*Short problem 1*: From the text on iOS accessibility snapshots, list every accessibility role it gives as an example.

*Excerpted text*:
^^^^^^^^^^^^^^^^
Skip to main content
These three tools bring the accessibility-first workflow of Playwright MCP to iOS. Instead of relying on screenshots and vision models to understand the UI, you work with a structured text representation of the accessibility tree — roles, labels, values, and coordinates — that any language model can reason about directly.
All three tools require Facebook idb to be installed. idb provides the describe-all command that reads the live iOS accessibility tree. Without idb, simulator_snapshot returns an install prompt and suggests simulator_accessibility_audit as a fallback.

simulator_snapshot

Captures a structured accessibility snapshot of the current simulator screen and returns it as formatted text. This is the preferred way to understand UI state — no vision model required. Analogous to Playwright’s browser_snapshot.

Parameters

deviceId
string
Device UDID, name, or "booted". Defaults to the currently booted simulator.

Accessibility tree output format

Each element in the snapshot is rendered on one line with the pattern:
[indent]role "label" val="value" @(x,y) widthxheight
FieldDescription
indentTwo spaces per nesting level — deeper elements are children of shallower ones
roleiOS accessibility role from the element (Button, TextField, StaticText, Image, etc.)
"label"The element’s accessibility label — what VoiceOver reads
val="..."The element’s current value (shown only when different from label)
^^^^^^^^^^^^^^^^
*Data in this exercise*:
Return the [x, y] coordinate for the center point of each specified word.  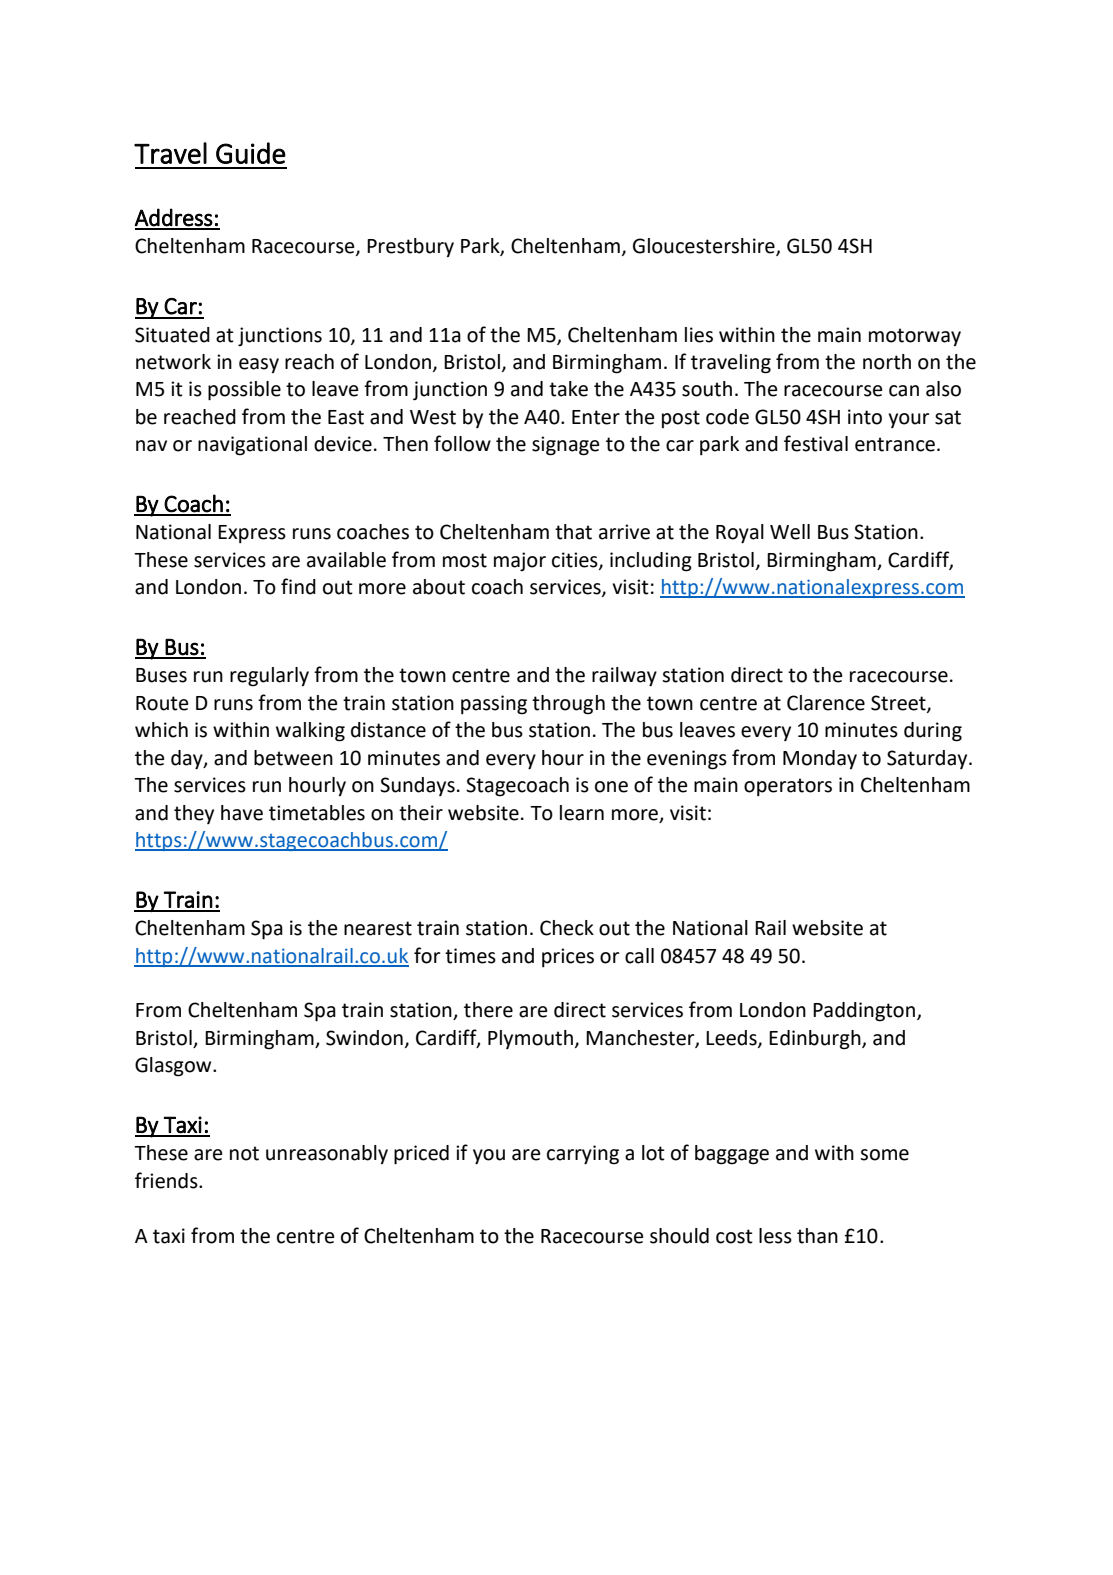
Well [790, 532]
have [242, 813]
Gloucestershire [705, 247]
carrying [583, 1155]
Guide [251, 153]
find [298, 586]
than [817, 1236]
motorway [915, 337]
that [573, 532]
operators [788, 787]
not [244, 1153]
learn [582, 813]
^^^^^^^^^^^^^^^^
*Short problem 2*: Rewrite all lines of the listing with "motorway" replaced by "highway", leaving everything else unchanged and the pictures out.

*Expected answer 1*: Button, TextField, StaticText, Image

*Expected answer 2*:
Return the [x, y] coordinate for the center point of each specified word.  
Well [790, 532]
have [242, 813]
Gloucestershire [705, 247]
carrying [583, 1155]
Guide [251, 153]
find [298, 586]
than [817, 1236]
highway [915, 337]
that [573, 532]
operators [788, 787]
not [244, 1153]
learn [582, 813]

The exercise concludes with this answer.